How has it gone so far?

We’re two weeks in and we’ve hit over 80% of children logging in at home, which I think is pretty good! Here are some common problems that children and parents faced:

  • I need my child’s username and password! Despite having emailed all of these home, some parents did not receive these. Further emails and even text messages with credentials helped sort this.
  • I’ve logged in but my child can’t post anything! We had previously set up ‘Parent Access‘ on Showbie, which is a cool feature that allows parents to set up their own Showbie accounts and then see a read-only version of all their children’s learning. However, many parents were still logged in with this account and so had to be walked through how to log out of this account and into the child’s account.
  • It’s asking for a class code! This usually meant that the parent or child had signed up for a new account rather than using the preexisting one. Sometimes the child had also managed to block themselves from their class, which was a simple fix from our end. When a parent got stuck at this point, a phone call home usually got things sorted.
  • I don’t have a computer/a spare computer! Even though home internet access is nearly ubiquitous these days, lots of households just have their smartphones and that’s it.

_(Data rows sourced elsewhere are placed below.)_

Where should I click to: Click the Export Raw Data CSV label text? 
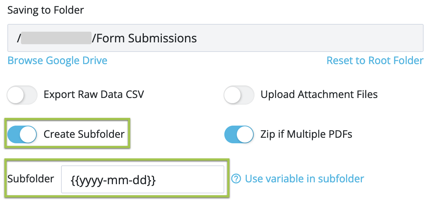(94, 95)
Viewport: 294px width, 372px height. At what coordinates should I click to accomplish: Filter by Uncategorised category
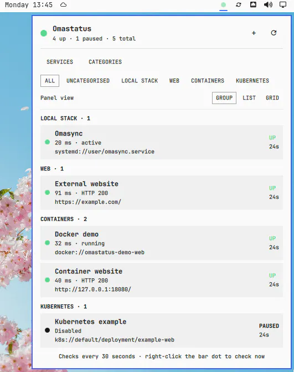88,81
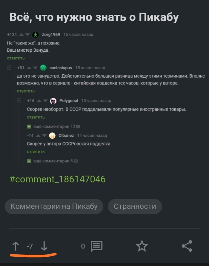Downvote the caeleslupus comment
The image size is (209, 266).
point(36,68)
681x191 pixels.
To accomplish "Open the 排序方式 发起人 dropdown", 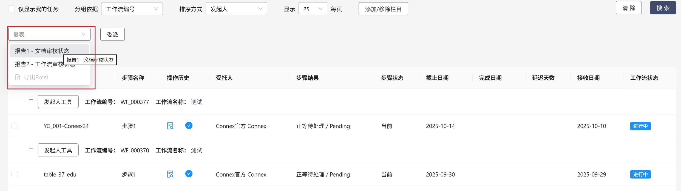I will pyautogui.click(x=236, y=9).
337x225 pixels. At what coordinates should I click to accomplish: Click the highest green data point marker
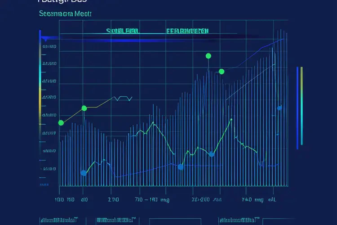(x=208, y=56)
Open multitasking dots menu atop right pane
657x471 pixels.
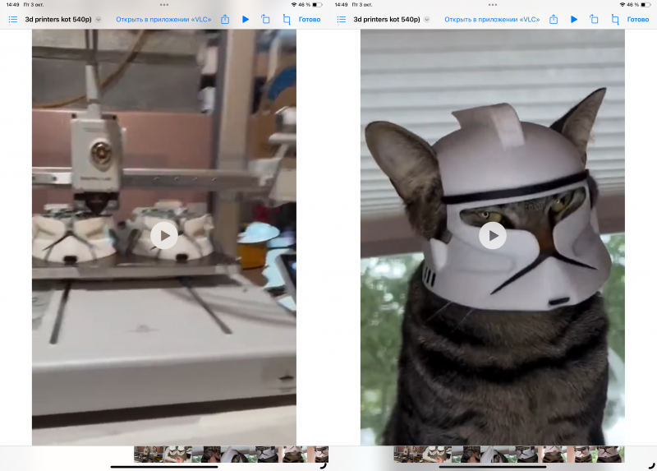click(x=493, y=4)
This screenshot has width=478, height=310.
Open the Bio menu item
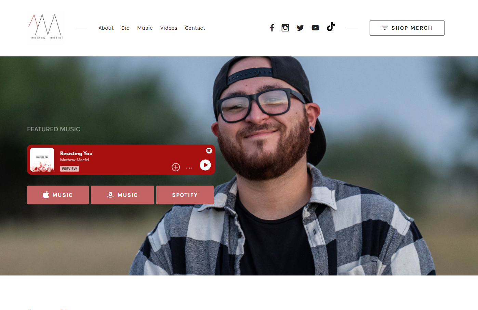coord(125,28)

We started collating together households in this situation and have started to send home some more elderly loaner iPad Airs, which have been gratefully received!
  • Showbie is taking ages to load! With the whole of the Western world waking up to the efficacy of digital learning, Showbie have seen a HUGE spike in usage. What this means is that Norway wakes up and starts pounding Showbie’s servers at 8am, followed by the UK at 9am. Showbie support have been fantastic and they are adding more and more server capacity over time.

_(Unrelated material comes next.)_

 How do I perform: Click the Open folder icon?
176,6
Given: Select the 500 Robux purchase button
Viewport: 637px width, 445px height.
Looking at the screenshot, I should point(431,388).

From a learning point of view, it’s been quite a journey as well. We’re used to using Showbie in a classroom setting where the teacher is physically there and can help out kids and tell them which apps to use. In a home learning setting, we’re having to assume that students can only really use the Showbie web app and possibly the wider internet. This means that task instructions have to be crystal clear and any PDF activities have to be do-able in Showbie, ie with plenty of whitespace to annotate!

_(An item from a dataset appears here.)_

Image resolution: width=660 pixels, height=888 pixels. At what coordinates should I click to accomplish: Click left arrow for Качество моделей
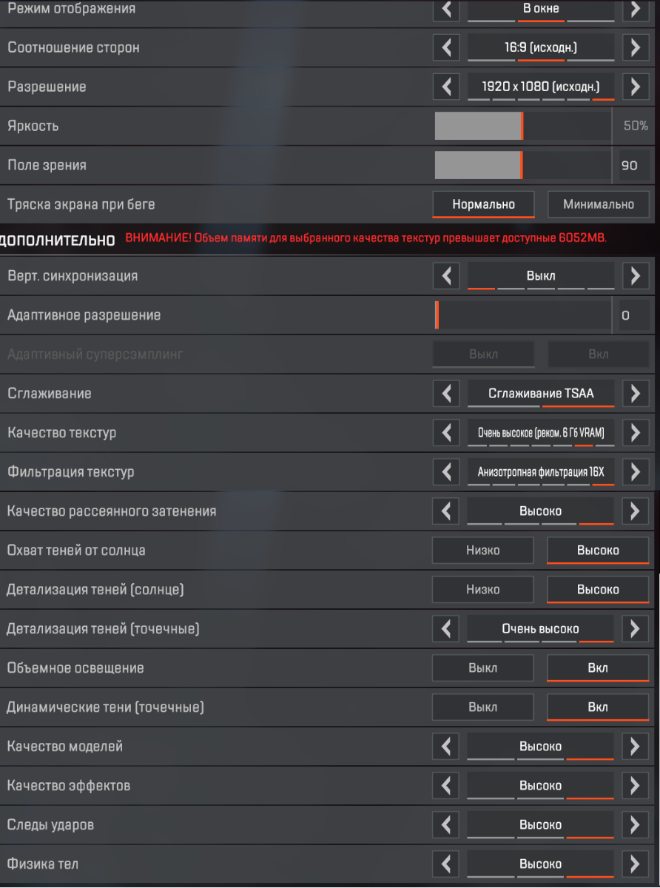click(x=445, y=747)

On a day-to-day basis, a colleague and I are creating six Showbie assignments each day, with the work teachers from Years 1-6 have created. This has involved a bit of a sanity-check on the tasks, lots of PDF creation and the occasional YouTube upload. Once we’re happy with these, we then copy the assignment to the rest of the classes in each year group. Thanks to scheduling and the ability to lock access to assignments, we are able to build all this without pupils seeing the work in progress! After everything is set, we then upload the learning to the website too. Phew…

It’s been a very busy and tiring two weeks, but it’s been very gratifying to see the sheer number of kids eagerly logging in and gobbling up the learning!